To be continued! You can see most of the slides here.

ISKO UK – Taming the News Beast

I spent yesterday afternoon at UCL for ISKO UK’s event on Taming the News Beast – I’m not sure if we found out how to tame it but we certainly heard how to festoon it with metadata and lock it up in a nice secure ontology. There were around 90 people attending from news, content, technology and academic organisations, including quite a few young journalism students visiting London from Missouri.

The first talk was by Matt Shearer of BBC News Labs who described how they are working on automatically extracting entities from video/audio content (including verbatim transcripts, contributors using face/voice recognition, objects using audio/image recognition, topics, actions and non-verbal events including clapping). Their prototype ‘Juicer’ extractor currently works with around 680,000 source items and applies 5.7 million tags – which represents around 9 man years for a manual tagger. They are using Stanford NLP and DBpedia heavily, as well as an internal BBC project ‘Mango’ – I hope that some of the software they are developing is eventually open sourced as after all this is a publically-funded broadcaster. His colleague Jeremy Tarling was next and described a News Storyline concept they had been working on a new basis for the BBC News website (which apparently hasn’t changed much in 17 years, and still depends on a lot of manual tagging by journalists). The central concept of a storyline (e.g. ‘US spy scandal’) can form a knowledge graph, linked to events (‘Snowden leaves airport’), videos, ‘explainer’ stories, background items etc. Topics can be used to link storylines together. This was a fascinating idea, well explained and something other news organisations should certainly take note of.

Next was Rob Corrao of LAC Group describing how they had helped ABC News revolutionize their existing video library which contains over 2 million assets. They streamlined the digitization process, moved little-used analogue assets out of expensive physical storage, re-organised teams and shift patterns and created a portal application to ease access to the new ‘video library as a service’. There was a focus on deep reviews of existing behaviour and a pragmatic approach to what did and didn’t need to be digitized. This was a talk more about process and management rather than technology but the numbers were impressive: at the end of the project they were handling twice the volume with half the people.

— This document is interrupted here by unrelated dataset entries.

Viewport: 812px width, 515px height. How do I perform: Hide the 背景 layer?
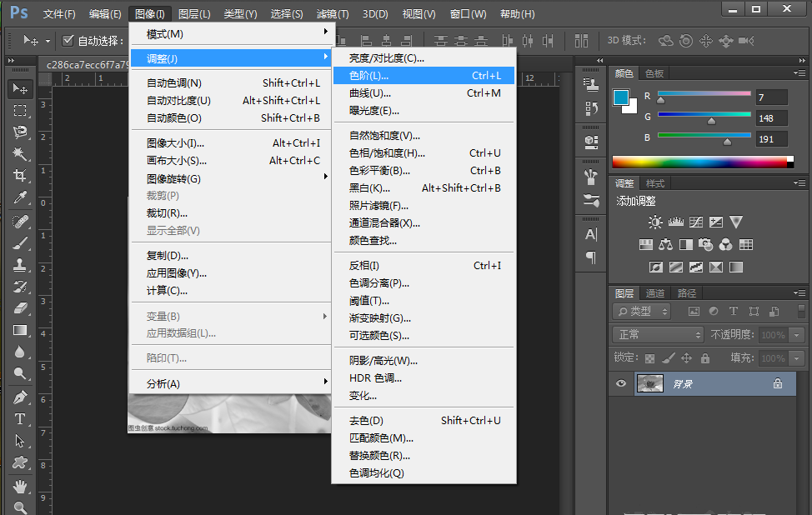(620, 383)
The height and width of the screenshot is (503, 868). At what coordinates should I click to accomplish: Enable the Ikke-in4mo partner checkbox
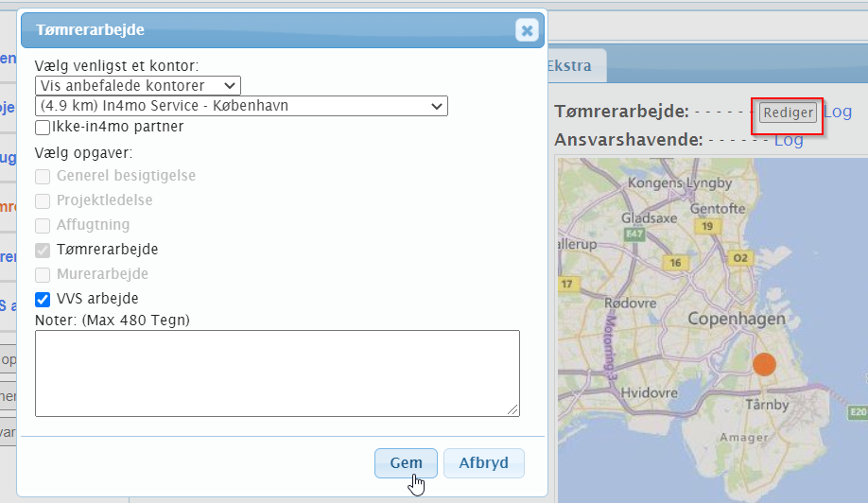pyautogui.click(x=43, y=127)

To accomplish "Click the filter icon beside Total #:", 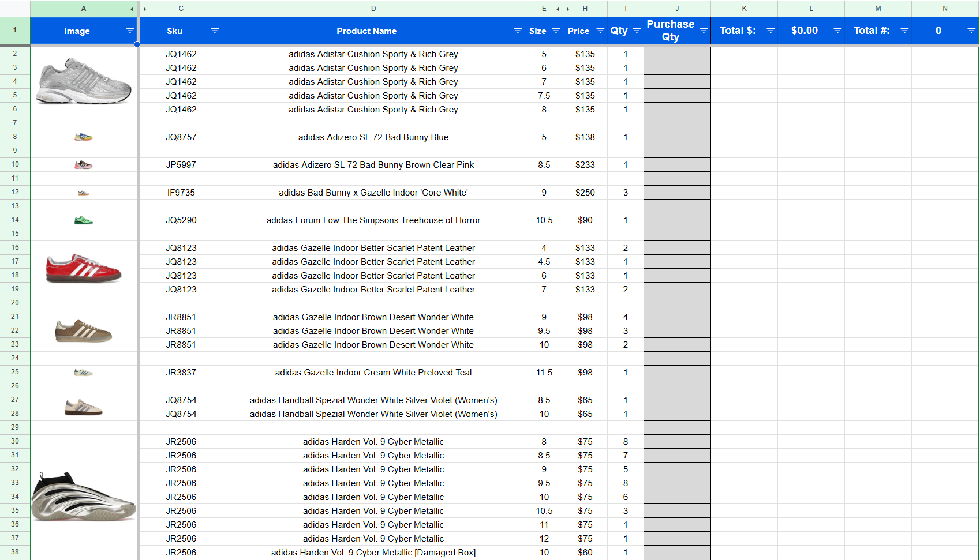I will [904, 31].
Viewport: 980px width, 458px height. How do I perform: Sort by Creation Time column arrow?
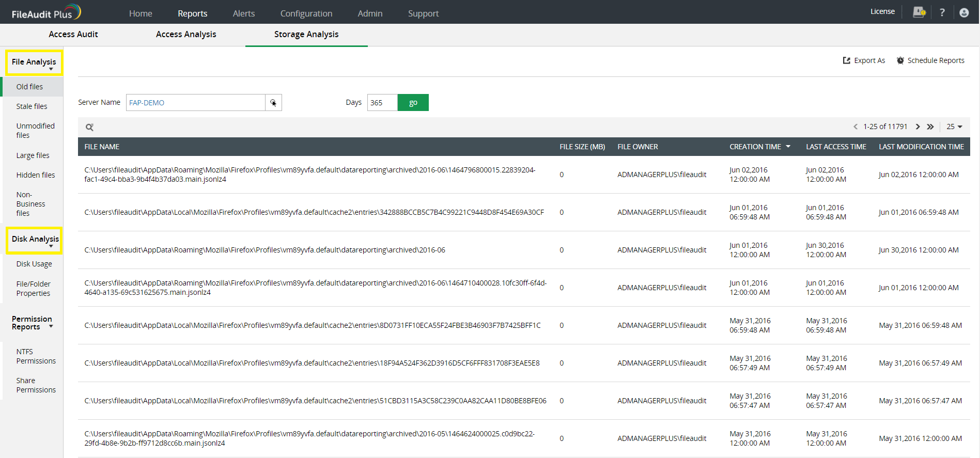tap(788, 147)
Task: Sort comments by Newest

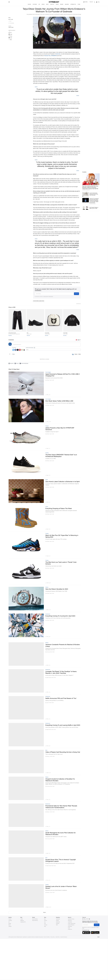Action: coord(76,354)
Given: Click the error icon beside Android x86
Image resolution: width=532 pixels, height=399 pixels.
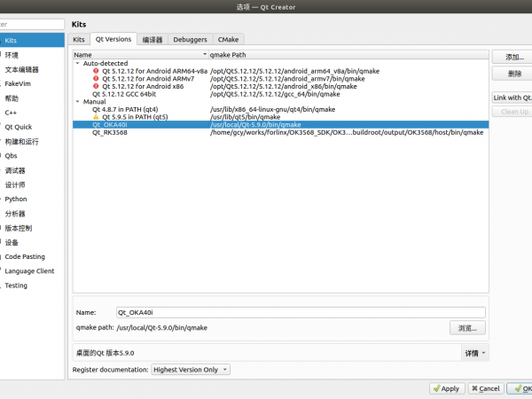Looking at the screenshot, I should coord(97,86).
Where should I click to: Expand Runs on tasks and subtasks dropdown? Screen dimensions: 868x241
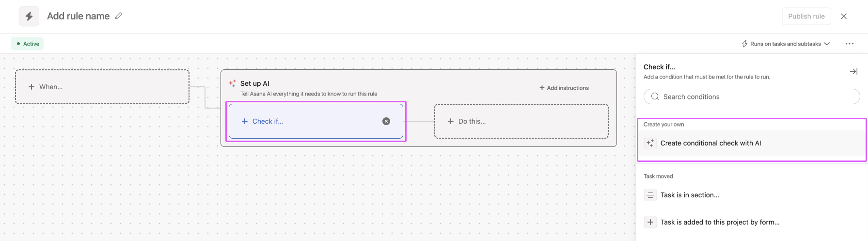click(786, 44)
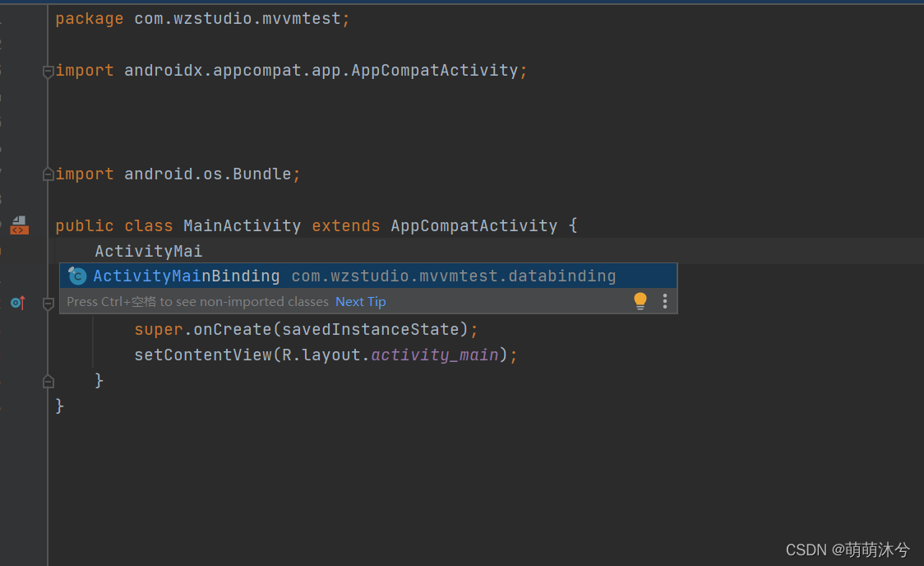Click the related XML layout gutter icon
The height and width of the screenshot is (566, 924).
tap(19, 225)
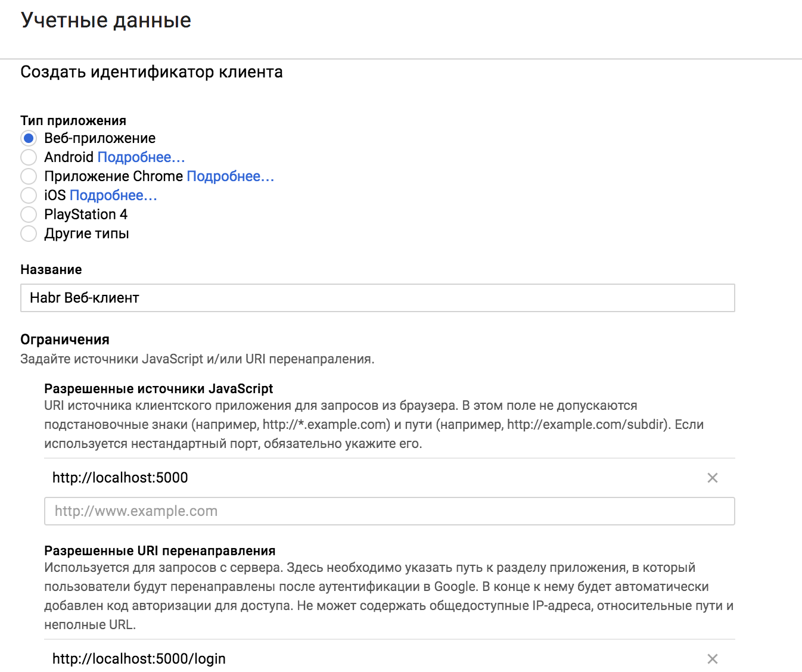Focus the http://www.example.com origin input
Screen dimensions: 802x672
click(389, 511)
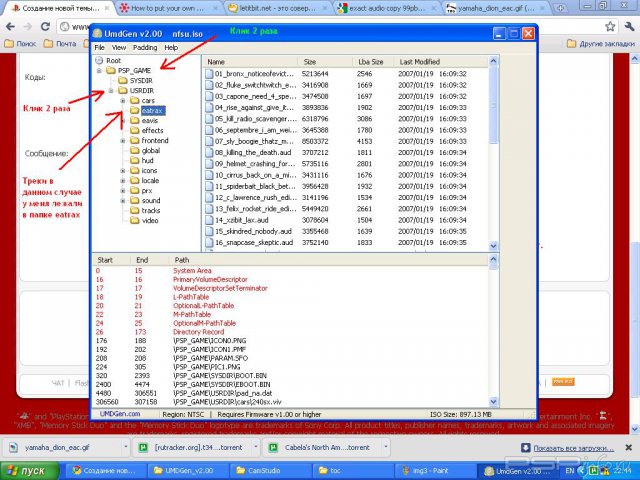Viewport: 640px width, 480px height.
Task: Click the 01_bronx_noticeofevict file icon
Action: coord(208,74)
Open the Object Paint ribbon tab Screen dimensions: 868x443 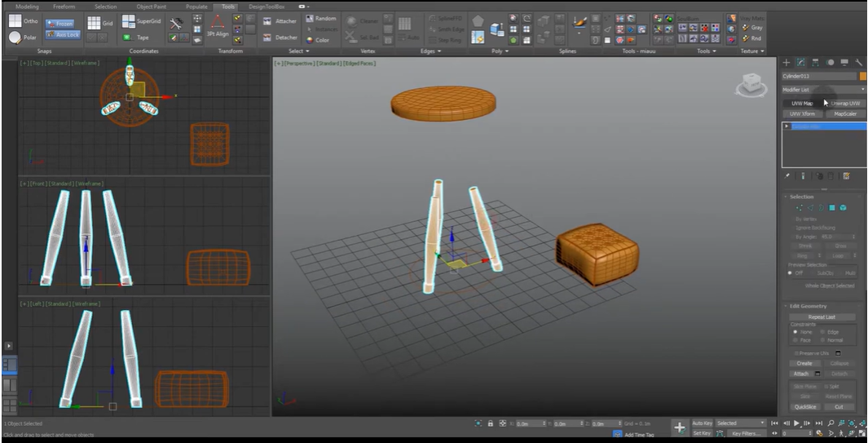click(150, 7)

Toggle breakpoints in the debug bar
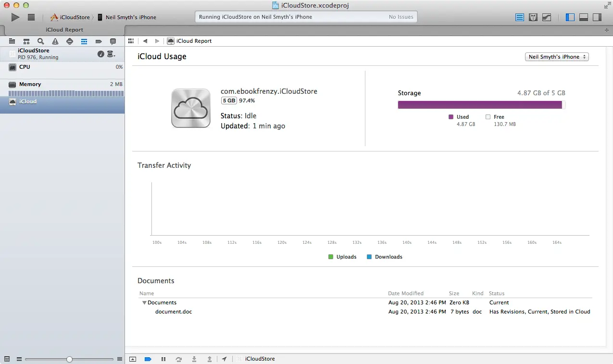tap(148, 359)
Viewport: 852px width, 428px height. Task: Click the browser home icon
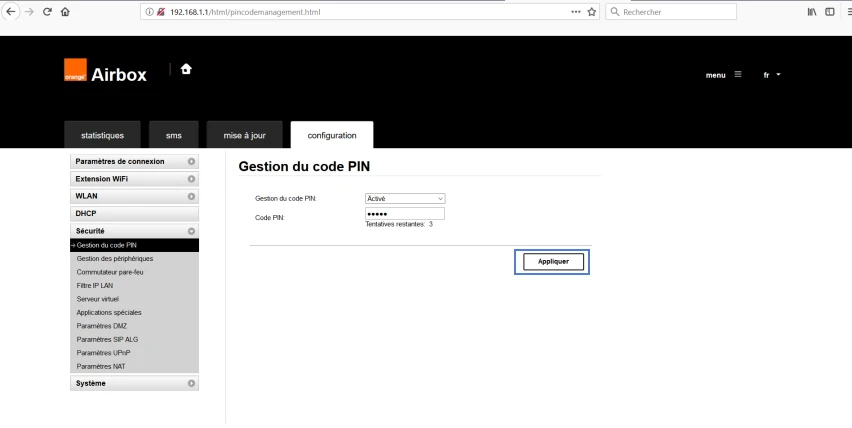click(x=65, y=11)
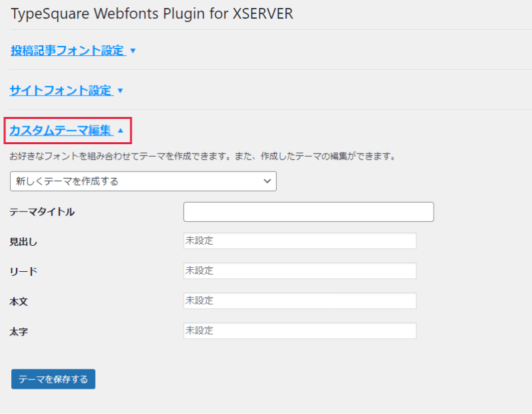Choose the 太字 font input box

(299, 331)
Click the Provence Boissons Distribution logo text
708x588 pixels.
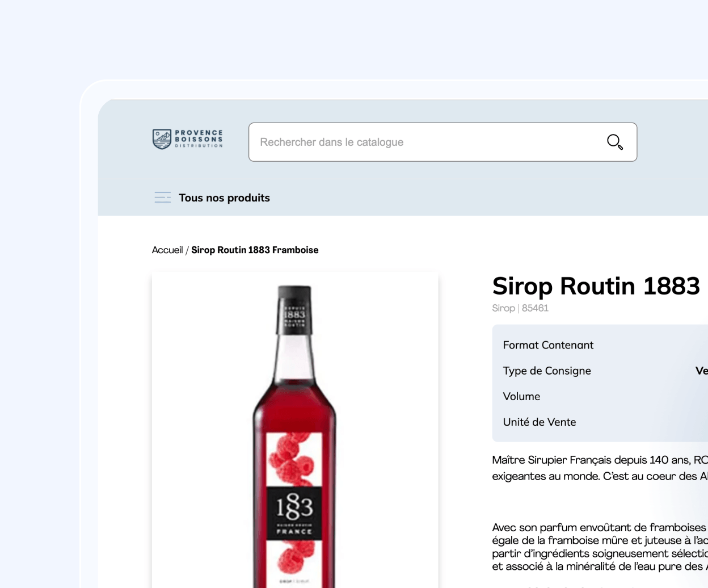pos(199,139)

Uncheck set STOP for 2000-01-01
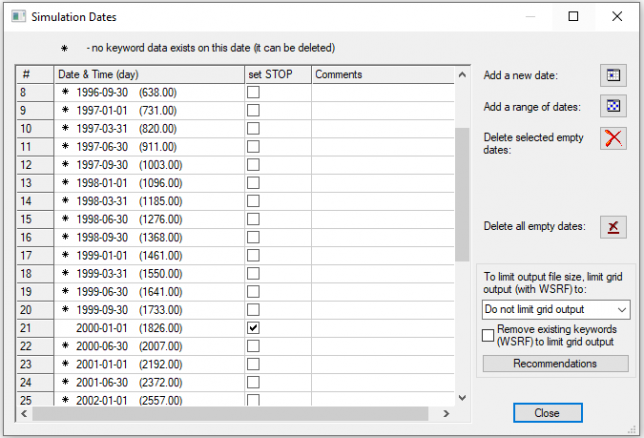(x=253, y=328)
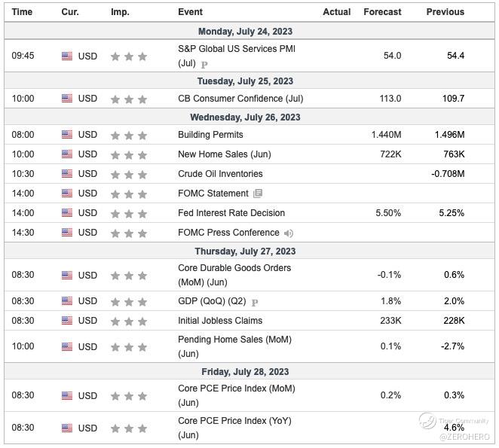Open the Fed Interest Rate Decision event

point(231,213)
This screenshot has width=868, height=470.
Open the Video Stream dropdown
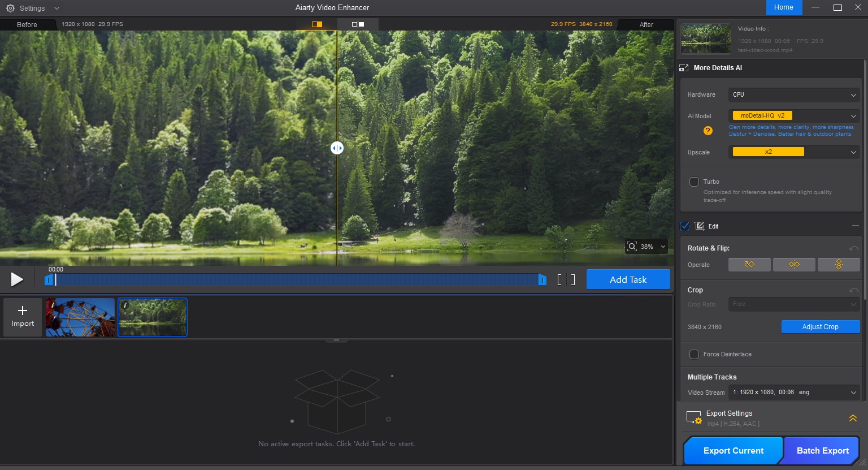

Ian Roberts from the University of Sheffield then described AnnoMarket, a cloud-based market platform for text analytics, which wraps the rather over-complex open source GATE project in an API with easy scalability. As they have focused on precision over recall, AnnoMarket beats other cloud-based NLP services such as OpenCalais and TextRazor in terms of accuracy, and can process impressive volumes of documents (10 million in a few hours was quoted). They have developed custom pipelines for news, biomedical and Twitter content with the former linked into the Press Association’s ontology (PA is a partner in AnnoMarket). For those wanting to carry out entity extraction and similar processes on large volumes of content at low cost AnnoMarket certainly looks attractive.

Next was Pete Sowerbutts of PA on the prototype interface he had helped develop for tagging all of PA’s 3000 daily news stories with entity information. I hadn’t known how influential PA is in the UK news sector – apparently 30% of all UK news is a direct copy of a PA feed and they estimate 70% is influenced by PA’s content. The UI showed how entities that have been automatically extracted can be easily confirmed by PA’s staff, allowing for confirmation that the right entity is being used (the example being Chris Evans who could be both a UK MP, a television personality and an American actor). One would assume the extractor produces some kind of confidence measure which begs the question whether every single entity must be manually confirmed – but then again, PA must retain their reputation for high quality.

The event finished with a brief open discussion featuring some of the speakers on an informal panel, followed by networking over drinks and snacks. Thanks to all at ISKO especially Helen Lippell for organising what proved to be a very interesting day.